This exercise needs the listing below duplicated exactly.

*** Records for processing Section Begins ***

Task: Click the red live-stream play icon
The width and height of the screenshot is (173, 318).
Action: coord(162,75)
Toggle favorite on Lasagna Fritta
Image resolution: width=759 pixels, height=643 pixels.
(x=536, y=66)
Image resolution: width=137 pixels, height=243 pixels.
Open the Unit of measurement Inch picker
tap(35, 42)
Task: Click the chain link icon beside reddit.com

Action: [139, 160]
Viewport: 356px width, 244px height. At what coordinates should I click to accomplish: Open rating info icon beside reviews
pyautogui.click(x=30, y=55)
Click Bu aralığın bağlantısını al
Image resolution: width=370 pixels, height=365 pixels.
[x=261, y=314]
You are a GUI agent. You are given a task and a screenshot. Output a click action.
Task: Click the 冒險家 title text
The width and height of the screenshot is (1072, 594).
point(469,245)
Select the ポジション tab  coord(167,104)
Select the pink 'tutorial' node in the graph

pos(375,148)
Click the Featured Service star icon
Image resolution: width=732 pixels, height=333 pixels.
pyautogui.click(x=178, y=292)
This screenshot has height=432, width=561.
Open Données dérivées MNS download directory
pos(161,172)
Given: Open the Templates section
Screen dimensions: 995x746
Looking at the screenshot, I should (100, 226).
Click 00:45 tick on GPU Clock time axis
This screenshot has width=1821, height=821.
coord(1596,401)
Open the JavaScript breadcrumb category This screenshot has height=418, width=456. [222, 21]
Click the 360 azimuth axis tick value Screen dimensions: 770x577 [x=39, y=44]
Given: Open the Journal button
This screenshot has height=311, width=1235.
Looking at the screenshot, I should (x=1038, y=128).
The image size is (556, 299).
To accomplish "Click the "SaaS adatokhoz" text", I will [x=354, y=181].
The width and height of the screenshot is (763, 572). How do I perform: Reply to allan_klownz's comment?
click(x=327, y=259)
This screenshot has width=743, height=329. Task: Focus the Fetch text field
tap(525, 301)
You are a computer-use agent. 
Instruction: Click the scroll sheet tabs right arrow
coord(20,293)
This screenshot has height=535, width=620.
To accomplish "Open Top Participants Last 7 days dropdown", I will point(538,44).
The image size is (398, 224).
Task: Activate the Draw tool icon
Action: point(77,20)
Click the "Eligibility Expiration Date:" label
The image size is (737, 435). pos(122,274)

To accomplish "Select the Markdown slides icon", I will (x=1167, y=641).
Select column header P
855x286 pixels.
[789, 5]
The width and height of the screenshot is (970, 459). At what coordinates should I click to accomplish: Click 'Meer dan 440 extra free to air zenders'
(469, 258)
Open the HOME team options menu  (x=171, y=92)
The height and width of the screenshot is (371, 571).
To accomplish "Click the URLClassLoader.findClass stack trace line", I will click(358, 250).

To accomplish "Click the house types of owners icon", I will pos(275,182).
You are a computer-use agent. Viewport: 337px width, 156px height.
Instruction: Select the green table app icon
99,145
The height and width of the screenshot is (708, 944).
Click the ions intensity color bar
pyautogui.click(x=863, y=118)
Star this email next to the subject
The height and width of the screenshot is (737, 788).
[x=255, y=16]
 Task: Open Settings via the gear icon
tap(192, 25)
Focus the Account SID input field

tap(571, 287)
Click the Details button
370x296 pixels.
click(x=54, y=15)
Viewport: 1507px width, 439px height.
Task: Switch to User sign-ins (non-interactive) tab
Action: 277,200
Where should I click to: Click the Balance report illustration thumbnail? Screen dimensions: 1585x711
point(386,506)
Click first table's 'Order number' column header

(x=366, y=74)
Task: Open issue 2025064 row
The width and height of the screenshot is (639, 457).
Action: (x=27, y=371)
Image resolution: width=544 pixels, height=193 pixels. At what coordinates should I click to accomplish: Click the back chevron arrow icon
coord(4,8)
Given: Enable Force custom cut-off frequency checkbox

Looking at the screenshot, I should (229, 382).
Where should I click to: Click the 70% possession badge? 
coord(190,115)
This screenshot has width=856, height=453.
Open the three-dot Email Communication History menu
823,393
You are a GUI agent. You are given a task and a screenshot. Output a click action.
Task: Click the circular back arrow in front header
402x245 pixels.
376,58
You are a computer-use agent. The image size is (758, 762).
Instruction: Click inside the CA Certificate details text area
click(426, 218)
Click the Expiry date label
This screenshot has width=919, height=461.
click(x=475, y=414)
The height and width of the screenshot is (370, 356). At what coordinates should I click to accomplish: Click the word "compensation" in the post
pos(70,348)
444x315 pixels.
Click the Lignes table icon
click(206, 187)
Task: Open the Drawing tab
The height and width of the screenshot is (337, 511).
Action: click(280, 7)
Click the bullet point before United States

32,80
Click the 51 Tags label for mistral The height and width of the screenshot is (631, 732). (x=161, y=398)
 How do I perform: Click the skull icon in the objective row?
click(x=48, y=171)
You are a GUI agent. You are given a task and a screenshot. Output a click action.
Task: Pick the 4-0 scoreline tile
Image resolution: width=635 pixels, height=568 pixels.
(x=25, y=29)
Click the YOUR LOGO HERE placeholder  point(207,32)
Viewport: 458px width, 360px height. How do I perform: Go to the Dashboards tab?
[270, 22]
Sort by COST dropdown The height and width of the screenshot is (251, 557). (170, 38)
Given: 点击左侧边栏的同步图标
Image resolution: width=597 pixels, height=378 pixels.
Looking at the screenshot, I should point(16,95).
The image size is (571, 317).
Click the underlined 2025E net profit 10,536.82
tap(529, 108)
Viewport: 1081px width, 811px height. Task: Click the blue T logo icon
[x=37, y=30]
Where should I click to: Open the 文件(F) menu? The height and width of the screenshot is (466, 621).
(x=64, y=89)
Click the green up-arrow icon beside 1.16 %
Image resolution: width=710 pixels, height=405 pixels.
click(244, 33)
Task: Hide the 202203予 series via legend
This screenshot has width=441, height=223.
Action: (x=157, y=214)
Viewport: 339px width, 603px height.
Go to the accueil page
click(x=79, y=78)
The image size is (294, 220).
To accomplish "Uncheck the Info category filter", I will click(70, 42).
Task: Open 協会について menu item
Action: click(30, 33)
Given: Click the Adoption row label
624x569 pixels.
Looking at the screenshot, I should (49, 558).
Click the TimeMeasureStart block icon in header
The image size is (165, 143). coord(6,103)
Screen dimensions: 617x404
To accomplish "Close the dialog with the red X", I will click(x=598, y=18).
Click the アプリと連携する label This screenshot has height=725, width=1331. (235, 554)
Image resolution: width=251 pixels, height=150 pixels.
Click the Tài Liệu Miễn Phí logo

*** Records for processing Section Ends ***

**Result:**
Task: Click the red live-stream play icon
The width and height of the screenshot is (173, 318).
Action: coord(162,75)
Toggle favorite on Lasagna Fritta
Image resolution: width=759 pixels, height=643 pixels.
(x=536, y=66)
Image resolution: width=137 pixels, height=243 pixels.
Open the Unit of measurement Inch picker
tap(35, 42)
Task: Click the chain link icon beside reddit.com

Action: [139, 160]
Viewport: 356px width, 244px height. At what coordinates should I click to accomplish: Open rating info icon beside reviews
pyautogui.click(x=30, y=55)
Click Bu aralığın bağlantısını al
Image resolution: width=370 pixels, height=365 pixels.
[x=261, y=314]
You are a GUI agent. You are given a task and a screenshot. Output a click action.
Task: Click the 冒險家 title text
The width and height of the screenshot is (1072, 594).
point(469,245)
Select the ポジション tab  coord(167,104)
Select the pink 'tutorial' node in the graph

pos(375,148)
Click the Featured Service star icon
Image resolution: width=732 pixels, height=333 pixels.
pyautogui.click(x=178, y=292)
This screenshot has height=432, width=561.
Open Données dérivées MNS download directory
pos(161,172)
Given: Open the Templates section
Screen dimensions: 995x746
Looking at the screenshot, I should (100, 226).
Click 00:45 tick on GPU Clock time axis
This screenshot has width=1821, height=821.
coord(1596,401)
Open the JavaScript breadcrumb category This screenshot has height=418, width=456. [222, 21]
Click the 360 azimuth axis tick value Screen dimensions: 770x577 [x=39, y=44]
Given: Open the Journal button
This screenshot has height=311, width=1235.
Looking at the screenshot, I should (x=1038, y=128).
The image size is (556, 299).
To accomplish "Click the "SaaS adatokhoz" text", I will [x=354, y=181].
The width and height of the screenshot is (763, 572). How do I perform: Reply to allan_klownz's comment?
click(x=327, y=259)
This screenshot has width=743, height=329. Task: Focus the Fetch text field
tap(525, 301)
You are a computer-use agent. 
Instruction: Click the scroll sheet tabs right arrow
coord(20,293)
This screenshot has height=535, width=620.
To accomplish "Open Top Participants Last 7 days dropdown", I will point(538,44).
The image size is (398, 224).
Task: Activate the Draw tool icon
Action: point(77,20)
Click the "Eligibility Expiration Date:" label
The image size is (737, 435). pos(122,274)

To accomplish "Select the Markdown slides icon", I will (x=1167, y=641).
Select column header P
855x286 pixels.
[789, 5]
The width and height of the screenshot is (970, 459). At what coordinates should I click to accomplish: Click 'Meer dan 440 extra free to air zenders'
(469, 258)
Open the HOME team options menu  (x=171, y=92)
The height and width of the screenshot is (371, 571).
To accomplish "Click the URLClassLoader.findClass stack trace line", I will click(358, 250).

To accomplish "Click the house types of owners icon", I will pos(275,182).
You are a computer-use agent. Viewport: 337px width, 156px height.
Instruction: Select the green table app icon
99,145
The height and width of the screenshot is (708, 944).
Click the ions intensity color bar
pyautogui.click(x=863, y=118)
Star this email next to the subject
The height and width of the screenshot is (737, 788).
[x=255, y=16]
 Task: Open Settings via the gear icon
tap(192, 25)
Focus the Account SID input field

tap(571, 287)
Click the Details button
370x296 pixels.
click(x=54, y=15)
Viewport: 1507px width, 439px height.
Task: Switch to User sign-ins (non-interactive) tab
Action: 277,200
Where should I click to: Click the Balance report illustration thumbnail? Screen dimensions: 1585x711
point(386,506)
Click first table's 'Order number' column header

(x=366, y=74)
Task: Open issue 2025064 row
The width and height of the screenshot is (639, 457).
Action: (x=27, y=371)
Image resolution: width=544 pixels, height=193 pixels. At what coordinates should I click to accomplish: Click the back chevron arrow icon
coord(4,8)
Given: Enable Force custom cut-off frequency checkbox

Looking at the screenshot, I should (229, 382).
Where should I click to: Click the 70% possession badge? 
coord(190,115)
This screenshot has width=856, height=453.
Open the three-dot Email Communication History menu
823,393
You are a GUI agent. You are given a task and a screenshot. Output a click action.
Task: Click the circular back arrow in front header
402x245 pixels.
376,58
You are a computer-use agent. The image size is (758, 762).
Instruction: Click inside the CA Certificate details text area
click(426, 218)
Click the Expiry date label
This screenshot has width=919, height=461.
click(x=475, y=414)
The height and width of the screenshot is (370, 356). At what coordinates should I click to accomplish: Click the word "compensation" in the post
pos(70,348)
444x315 pixels.
Click the Lignes table icon
click(206, 187)
Task: Open the Drawing tab
The height and width of the screenshot is (337, 511).
Action: click(280, 7)
Click the bullet point before United States

32,80
Click the 51 Tags label for mistral The height and width of the screenshot is (631, 732). (x=161, y=398)
 How do I perform: Click the skull icon in the objective row?
click(x=48, y=171)
You are a GUI agent. You are given a task and a screenshot. Output a click action.
Task: Pick the 4-0 scoreline tile
Image resolution: width=635 pixels, height=568 pixels.
(x=25, y=29)
Click the YOUR LOGO HERE placeholder  point(207,32)
Viewport: 458px width, 360px height. How do I perform: Go to the Dashboards tab?
[270, 22]
Sort by COST dropdown The height and width of the screenshot is (251, 557). (170, 38)
Given: 点击左侧边栏的同步图标
Image resolution: width=597 pixels, height=378 pixels.
Looking at the screenshot, I should point(16,95).
The image size is (571, 317).
Click the underlined 2025E net profit 10,536.82
tap(529, 108)
Viewport: 1081px width, 811px height. Task: Click the blue T logo icon
[x=37, y=30]
Where should I click to: Open the 文件(F) menu? The height and width of the screenshot is (466, 621).
(x=64, y=89)
Click the green up-arrow icon beside 1.16 %
Image resolution: width=710 pixels, height=405 pixels.
click(244, 33)
Task: Hide the 202203予 series via legend
This screenshot has width=441, height=223.
Action: (x=157, y=214)
Viewport: 339px width, 603px height.
Go to the accueil page
click(x=79, y=78)
The image size is (294, 220).
To accomplish "Uncheck the Info category filter", I will click(70, 42).
Task: Open 協会について menu item
Action: click(30, 33)
Given: Click the Adoption row label
624x569 pixels.
Looking at the screenshot, I should (49, 558).
Click the TimeMeasureStart block icon in header
The image size is (165, 143). coord(6,103)
Screen dimensions: 617x404
To accomplish "Close the dialog with the red X", I will click(x=598, y=18).
Click the アプリと連携する label This screenshot has height=725, width=1331. (235, 554)
Image resolution: width=251 pixels, height=150 pixels.
Click the Tài Liệu Miễn Phí logo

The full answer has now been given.